**Task prompt**
Every record below, from the first line to the last, is to be set down again exactly.

**Records to process**
=-=-=-=-=

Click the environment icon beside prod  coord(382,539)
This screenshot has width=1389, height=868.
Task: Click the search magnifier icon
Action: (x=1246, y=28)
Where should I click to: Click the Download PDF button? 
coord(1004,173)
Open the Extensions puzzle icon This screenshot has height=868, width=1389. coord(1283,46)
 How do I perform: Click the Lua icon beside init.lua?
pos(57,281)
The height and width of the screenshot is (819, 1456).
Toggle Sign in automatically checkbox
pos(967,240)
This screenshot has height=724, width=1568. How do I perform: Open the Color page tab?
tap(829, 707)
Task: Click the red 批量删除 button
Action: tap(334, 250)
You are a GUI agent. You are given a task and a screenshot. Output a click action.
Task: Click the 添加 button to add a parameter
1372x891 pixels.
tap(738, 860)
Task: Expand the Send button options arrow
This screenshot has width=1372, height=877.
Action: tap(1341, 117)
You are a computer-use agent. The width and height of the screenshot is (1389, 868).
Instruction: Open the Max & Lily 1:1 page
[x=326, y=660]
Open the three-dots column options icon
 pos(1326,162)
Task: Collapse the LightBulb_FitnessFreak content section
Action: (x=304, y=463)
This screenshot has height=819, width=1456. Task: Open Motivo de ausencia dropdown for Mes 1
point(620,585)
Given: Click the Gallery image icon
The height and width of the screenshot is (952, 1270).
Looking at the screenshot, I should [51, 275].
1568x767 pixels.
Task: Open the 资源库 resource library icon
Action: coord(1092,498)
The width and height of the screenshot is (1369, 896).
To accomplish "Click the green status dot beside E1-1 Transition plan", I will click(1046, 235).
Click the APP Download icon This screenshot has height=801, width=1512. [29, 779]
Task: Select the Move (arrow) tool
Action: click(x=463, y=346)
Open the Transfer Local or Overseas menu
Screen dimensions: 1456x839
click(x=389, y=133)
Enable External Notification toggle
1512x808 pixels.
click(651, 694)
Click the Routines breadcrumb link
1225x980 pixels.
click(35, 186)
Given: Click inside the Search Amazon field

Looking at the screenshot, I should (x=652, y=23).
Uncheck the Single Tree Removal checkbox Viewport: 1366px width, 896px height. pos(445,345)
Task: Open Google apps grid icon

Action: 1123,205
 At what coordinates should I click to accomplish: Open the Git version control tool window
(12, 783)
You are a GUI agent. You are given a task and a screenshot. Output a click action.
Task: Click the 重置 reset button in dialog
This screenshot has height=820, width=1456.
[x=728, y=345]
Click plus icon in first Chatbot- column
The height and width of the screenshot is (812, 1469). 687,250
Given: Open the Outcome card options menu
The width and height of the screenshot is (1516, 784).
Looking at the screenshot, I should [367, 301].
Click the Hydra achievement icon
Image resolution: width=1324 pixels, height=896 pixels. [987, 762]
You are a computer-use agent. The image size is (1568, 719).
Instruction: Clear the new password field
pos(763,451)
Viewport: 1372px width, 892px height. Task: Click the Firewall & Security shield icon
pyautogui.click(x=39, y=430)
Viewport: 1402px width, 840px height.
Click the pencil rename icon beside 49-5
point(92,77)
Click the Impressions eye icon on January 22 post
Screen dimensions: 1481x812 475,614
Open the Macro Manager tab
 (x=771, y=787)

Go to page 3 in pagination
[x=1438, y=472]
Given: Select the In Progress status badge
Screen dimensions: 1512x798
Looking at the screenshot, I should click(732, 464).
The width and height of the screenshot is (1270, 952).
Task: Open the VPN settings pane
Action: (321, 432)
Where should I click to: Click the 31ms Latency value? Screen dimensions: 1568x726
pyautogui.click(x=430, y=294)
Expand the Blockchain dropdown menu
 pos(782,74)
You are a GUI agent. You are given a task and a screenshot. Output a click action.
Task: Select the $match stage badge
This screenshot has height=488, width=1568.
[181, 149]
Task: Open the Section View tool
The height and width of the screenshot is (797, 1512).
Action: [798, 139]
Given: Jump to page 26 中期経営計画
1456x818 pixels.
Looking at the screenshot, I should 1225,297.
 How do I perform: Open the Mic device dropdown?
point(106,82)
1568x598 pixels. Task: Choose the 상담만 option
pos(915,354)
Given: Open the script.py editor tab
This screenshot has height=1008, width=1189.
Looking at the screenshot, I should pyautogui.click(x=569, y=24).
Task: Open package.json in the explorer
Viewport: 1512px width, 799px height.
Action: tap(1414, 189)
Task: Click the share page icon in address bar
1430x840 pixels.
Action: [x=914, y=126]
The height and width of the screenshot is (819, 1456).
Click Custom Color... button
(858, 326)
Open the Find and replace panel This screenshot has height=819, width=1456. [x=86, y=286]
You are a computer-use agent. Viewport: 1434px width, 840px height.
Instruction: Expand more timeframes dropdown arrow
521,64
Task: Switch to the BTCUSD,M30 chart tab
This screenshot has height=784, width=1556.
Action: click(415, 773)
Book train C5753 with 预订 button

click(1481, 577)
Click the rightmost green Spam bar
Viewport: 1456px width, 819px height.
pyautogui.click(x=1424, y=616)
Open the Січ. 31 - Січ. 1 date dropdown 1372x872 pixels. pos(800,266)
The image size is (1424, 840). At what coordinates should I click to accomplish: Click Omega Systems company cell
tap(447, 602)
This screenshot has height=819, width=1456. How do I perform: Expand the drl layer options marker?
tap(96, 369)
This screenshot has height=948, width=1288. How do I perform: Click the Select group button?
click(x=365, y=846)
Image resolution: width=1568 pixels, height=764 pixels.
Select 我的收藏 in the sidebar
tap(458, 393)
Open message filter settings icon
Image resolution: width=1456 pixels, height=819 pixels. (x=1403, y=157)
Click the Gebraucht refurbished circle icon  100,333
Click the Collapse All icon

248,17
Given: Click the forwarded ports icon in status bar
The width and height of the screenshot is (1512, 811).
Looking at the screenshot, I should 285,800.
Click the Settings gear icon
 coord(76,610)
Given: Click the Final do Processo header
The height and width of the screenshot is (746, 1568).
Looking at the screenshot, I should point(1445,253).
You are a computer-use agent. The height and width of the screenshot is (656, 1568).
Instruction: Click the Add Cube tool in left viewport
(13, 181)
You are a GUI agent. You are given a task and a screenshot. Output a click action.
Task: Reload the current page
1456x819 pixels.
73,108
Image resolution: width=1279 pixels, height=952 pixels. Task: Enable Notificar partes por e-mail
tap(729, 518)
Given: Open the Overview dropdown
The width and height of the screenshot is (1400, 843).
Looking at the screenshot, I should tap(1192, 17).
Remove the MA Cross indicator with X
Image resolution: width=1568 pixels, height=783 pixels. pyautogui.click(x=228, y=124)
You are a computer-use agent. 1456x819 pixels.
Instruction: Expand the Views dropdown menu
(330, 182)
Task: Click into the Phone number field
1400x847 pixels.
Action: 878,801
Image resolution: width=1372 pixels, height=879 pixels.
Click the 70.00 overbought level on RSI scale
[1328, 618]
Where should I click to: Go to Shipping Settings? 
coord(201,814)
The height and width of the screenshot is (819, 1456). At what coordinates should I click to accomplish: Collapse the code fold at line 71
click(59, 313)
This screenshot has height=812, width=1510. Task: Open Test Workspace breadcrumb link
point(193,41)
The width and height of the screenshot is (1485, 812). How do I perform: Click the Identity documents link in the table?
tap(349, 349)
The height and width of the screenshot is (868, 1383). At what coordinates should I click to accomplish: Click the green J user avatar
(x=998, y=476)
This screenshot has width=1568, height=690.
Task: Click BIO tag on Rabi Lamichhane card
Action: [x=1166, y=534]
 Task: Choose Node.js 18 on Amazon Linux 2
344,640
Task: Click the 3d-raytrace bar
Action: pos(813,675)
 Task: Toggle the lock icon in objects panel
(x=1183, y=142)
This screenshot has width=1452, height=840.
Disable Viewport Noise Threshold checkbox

=-=-=-=-=

**Result of the task**
Click the environment icon beside prod  coord(382,539)
This screenshot has width=1389, height=868.
Task: Click the search magnifier icon
Action: (x=1246, y=28)
Where should I click to: Click the Download PDF button? 
coord(1004,173)
Open the Extensions puzzle icon This screenshot has height=868, width=1389. coord(1283,46)
 How do I perform: Click the Lua icon beside init.lua?
pos(57,281)
The height and width of the screenshot is (819, 1456).
Toggle Sign in automatically checkbox
pos(967,240)
This screenshot has height=724, width=1568. How do I perform: Open the Color page tab?
tap(829, 707)
Task: Click the red 批量删除 button
Action: tap(334, 250)
You are a GUI agent. You are given a task and a screenshot. Output a click action.
Task: Click the 添加 button to add a parameter
1372x891 pixels.
tap(738, 860)
Task: Expand the Send button options arrow
This screenshot has width=1372, height=877.
Action: tap(1341, 117)
You are a computer-use agent. The width and height of the screenshot is (1389, 868).
Instruction: Open the Max & Lily 1:1 page
[x=326, y=660]
Open the three-dots column options icon
 pos(1326,162)
Task: Collapse the LightBulb_FitnessFreak content section
Action: (x=304, y=463)
This screenshot has height=819, width=1456. Task: Open Motivo de ausencia dropdown for Mes 1
point(620,585)
Given: Click the Gallery image icon
The height and width of the screenshot is (952, 1270).
Looking at the screenshot, I should [51, 275].
1568x767 pixels.
Task: Open the 资源库 resource library icon
Action: coord(1092,498)
The width and height of the screenshot is (1369, 896).
To accomplish "Click the green status dot beside E1-1 Transition plan", I will click(1046, 235).
Click the APP Download icon This screenshot has height=801, width=1512. [29, 779]
Task: Select the Move (arrow) tool
Action: click(x=463, y=346)
Open the Transfer Local or Overseas menu
Screen dimensions: 1456x839
click(x=389, y=133)
Enable External Notification toggle
1512x808 pixels.
click(651, 694)
Click the Routines breadcrumb link
1225x980 pixels.
click(35, 186)
Given: Click inside the Search Amazon field

Looking at the screenshot, I should (x=652, y=23).
Uncheck the Single Tree Removal checkbox Viewport: 1366px width, 896px height. pos(445,345)
Task: Open Google apps grid icon

Action: 1123,205
 At what coordinates should I click to accomplish: Open the Git version control tool window
(12, 783)
You are a GUI agent. You are given a task and a screenshot. Output a click action.
Task: Click the 重置 reset button in dialog
This screenshot has height=820, width=1456.
[x=728, y=345]
Click plus icon in first Chatbot- column
The height and width of the screenshot is (812, 1469). 687,250
Given: Open the Outcome card options menu
The width and height of the screenshot is (1516, 784).
Looking at the screenshot, I should [367, 301].
Click the Hydra achievement icon
Image resolution: width=1324 pixels, height=896 pixels. [987, 762]
You are a computer-use agent. The image size is (1568, 719).
Instruction: Clear the new password field
pos(763,451)
Viewport: 1372px width, 892px height. Task: Click the Firewall & Security shield icon
pyautogui.click(x=39, y=430)
Viewport: 1402px width, 840px height.
Click the pencil rename icon beside 49-5
point(92,77)
Click the Impressions eye icon on January 22 post
Screen dimensions: 1481x812 475,614
Open the Macro Manager tab
 (x=771, y=787)

Go to page 3 in pagination
[x=1438, y=472]
Given: Select the In Progress status badge
Screen dimensions: 1512x798
Looking at the screenshot, I should click(732, 464).
The width and height of the screenshot is (1270, 952).
Task: Open the VPN settings pane
Action: (321, 432)
Where should I click to: Click the 31ms Latency value? Screen dimensions: 1568x726
pyautogui.click(x=430, y=294)
Expand the Blockchain dropdown menu
 pos(782,74)
You are a GUI agent. You are given a task and a screenshot. Output a click action.
Task: Select the $match stage badge
This screenshot has height=488, width=1568.
[181, 149]
Task: Open the Section View tool
The height and width of the screenshot is (797, 1512).
Action: [798, 139]
Given: Jump to page 26 中期経営計画
1456x818 pixels.
Looking at the screenshot, I should 1225,297.
 How do I perform: Open the Mic device dropdown?
point(106,82)
1568x598 pixels. Task: Choose the 상담만 option
pos(915,354)
Given: Open the script.py editor tab
This screenshot has height=1008, width=1189.
Looking at the screenshot, I should pyautogui.click(x=569, y=24).
Task: Open package.json in the explorer
Viewport: 1512px width, 799px height.
Action: tap(1414, 189)
Task: Click the share page icon in address bar
1430x840 pixels.
Action: [x=914, y=126]
The height and width of the screenshot is (819, 1456).
Click Custom Color... button
(858, 326)
Open the Find and replace panel This screenshot has height=819, width=1456. [x=86, y=286]
You are a computer-use agent. Viewport: 1434px width, 840px height.
Instruction: Expand more timeframes dropdown arrow
521,64
Task: Switch to the BTCUSD,M30 chart tab
This screenshot has height=784, width=1556.
Action: click(415, 773)
Book train C5753 with 预订 button

click(1481, 577)
Click the rightmost green Spam bar
Viewport: 1456px width, 819px height.
pyautogui.click(x=1424, y=616)
Open the Січ. 31 - Січ. 1 date dropdown 1372x872 pixels. pos(800,266)
The image size is (1424, 840). At what coordinates should I click to accomplish: Click Omega Systems company cell
tap(447, 602)
This screenshot has height=819, width=1456. How do I perform: Expand the drl layer options marker?
tap(96, 369)
This screenshot has height=948, width=1288. How do I perform: Click the Select group button?
click(x=365, y=846)
Image resolution: width=1568 pixels, height=764 pixels.
Select 我的收藏 in the sidebar
tap(458, 393)
Open message filter settings icon
Image resolution: width=1456 pixels, height=819 pixels. (x=1403, y=157)
Click the Gebraucht refurbished circle icon  100,333
Click the Collapse All icon

248,17
Given: Click the forwarded ports icon in status bar
The width and height of the screenshot is (1512, 811).
Looking at the screenshot, I should 285,800.
Click the Settings gear icon
 coord(76,610)
Given: Click the Final do Processo header
The height and width of the screenshot is (746, 1568).
Looking at the screenshot, I should point(1445,253).
You are a computer-use agent. The height and width of the screenshot is (656, 1568).
Instruction: Click the Add Cube tool in left viewport
(13, 181)
You are a GUI agent. You are given a task and a screenshot. Output a click action.
Task: Reload the current page
1456x819 pixels.
73,108
Image resolution: width=1279 pixels, height=952 pixels. Task: Enable Notificar partes por e-mail
tap(729, 518)
Given: Open the Overview dropdown
The width and height of the screenshot is (1400, 843).
Looking at the screenshot, I should tap(1192, 17).
Remove the MA Cross indicator with X
Image resolution: width=1568 pixels, height=783 pixels. pyautogui.click(x=228, y=124)
You are a computer-use agent. 1456x819 pixels.
Instruction: Expand the Views dropdown menu
(330, 182)
Task: Click into the Phone number field
1400x847 pixels.
Action: 878,801
Image resolution: width=1372 pixels, height=879 pixels.
Click the 70.00 overbought level on RSI scale
[1328, 618]
Where should I click to: Go to Shipping Settings? 
coord(201,814)
The height and width of the screenshot is (819, 1456). At what coordinates should I click to accomplish: Collapse the code fold at line 71
click(59, 313)
This screenshot has height=812, width=1510. Task: Open Test Workspace breadcrumb link
point(193,41)
The width and height of the screenshot is (1485, 812). How do I perform: Click the Identity documents link in the table?
tap(349, 349)
The height and width of the screenshot is (868, 1383). At what coordinates should I click to accomplish: Click the green J user avatar
(x=998, y=476)
This screenshot has width=1568, height=690.
Task: Click BIO tag on Rabi Lamichhane card
Action: [x=1166, y=534]
 Task: Choose Node.js 18 on Amazon Linux 2
344,640
Task: Click the 3d-raytrace bar
Action: pos(813,675)
 Task: Toggle the lock icon in objects panel
(x=1183, y=142)
This screenshot has width=1452, height=840.
Disable Viewport Noise Threshold checkbox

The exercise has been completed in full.